Texans
of English origin seem to be the least colony-minded people in the state.
One reason is that the English are simply part of the Anglo
majority that has formed Texas since the mid-1830s. English settlers are
often invisible.
Some of the early English were not so invisible to the Spanish. John
Hamilton visited the mouth of the Trinity River as a horse buyer about
1774 and purchased any available stolen livestock...an activity not overly
welcomed by the Spanish. Yet, in 1792, John Culbert, a silversmith, was
allowed to live in San Antonio. His skills were valuable.
Even if native English were few, English products were not. Suppliers
to the world, the English manufactured, for example, the famous third
model Brown Bess, or East India musket. In .75 calibre, it
was a powerful if short-range weapon. This was the most common firearm
of the Texas Revolution, used by both sides.
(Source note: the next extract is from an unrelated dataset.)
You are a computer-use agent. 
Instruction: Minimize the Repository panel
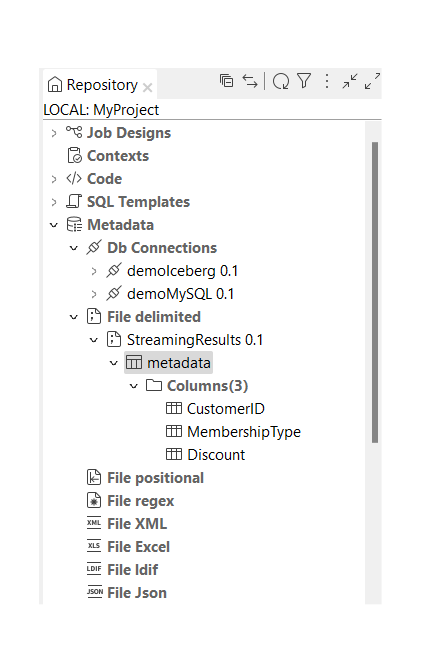pos(350,81)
English individuals did involve themselves in various empresario and
colonization schemes. All were grandiosely planned; all were ineffective.
John Charles Beales's Rio Grande Colony attracted a few families before
it disbanded in the 1836 revolution; and the Peters colony, chartered
by the Republic of Texas in 1841, resulted in only light settlement over
an area now constituting 26 North Texas counties. The Colony of Kent was
perhaps the most interesting English effort. A commercial venture of the
Universal Emigration and Colonization Company of London, this colony was
imagined as a socialistic, profit-making community. The founding company
convinced more than 30 families to leave Liverpool, England, for Central
Texas. Kent was founded during the cold January of 1851. Backers of the
venture claimed that Kent would become the first city of Texas,
but the colonists were ill-informed about frontier hardships, were not
farmers, and were not given sufficient backing for the first year. Soon,
they had scattered for other areas where life would be easier.
No
settlement areas became distinctly English. Individuals came, however,
and settled all over the state. Some quickly became prominent.
But the most obvious English influence before the 20th century was investment
and land ownership in the Texas Panhandle. In the decade after 1880, English
ranchers and investors (most of the latter never saw Texas) put more than
$25 million into 20 million acres of land.
The Capitol Freehold Land and Investment Company, incorporated in London,
was the largest Panhandle investor. This company initially stocked and
operated the three-million-acre XIT ranch, the land which had underwritten
the construction costs of the present state capitol building.
Thus, the English, by drilling water wells, building fences, and bringing
in stock, initiated plains ranching. Numerous settlers of all ethnic groups
and origins came as workers, ranchers, and farmers to the plains. Most
of these ventures did not, however, prove magnificently profitable, at
least for the investors. English investment fever cooled by the turn of
the century.
Many
native Texans expected the English who came to Texas to be stereotypical
characters. Some were. Heneage Finch, Seventh Earl of Aylesford, arrived
in Big Spring in 1883 after leaving England to escape a disastrous divorce
scandal. Setting himself up as a small rancher, he bought the local hotel
in order that he or his guests would always have a room when needed; he
bought a local butcher shop so he would always have meat cut to his liking;
and he bought the saloon to ensure a ready supply of whisky, a half gallon
a day.
William
Anson, a more typical younger son, who could, under British law, inherit
little or nothing, came to Tom Green County in 1902. He was able to purchase
a working ranch and turn it into a quarter-horse operation by supplying
mounts to the British army. Anson introduced polo to Texas, became a citizen,
and served as a captain in World War I.
The largest number of English immigrants to enter Texas, more or less
at the same time, came in mid-century at the end of World War II. They
were the brides of U.S. soldiers returning to their home state.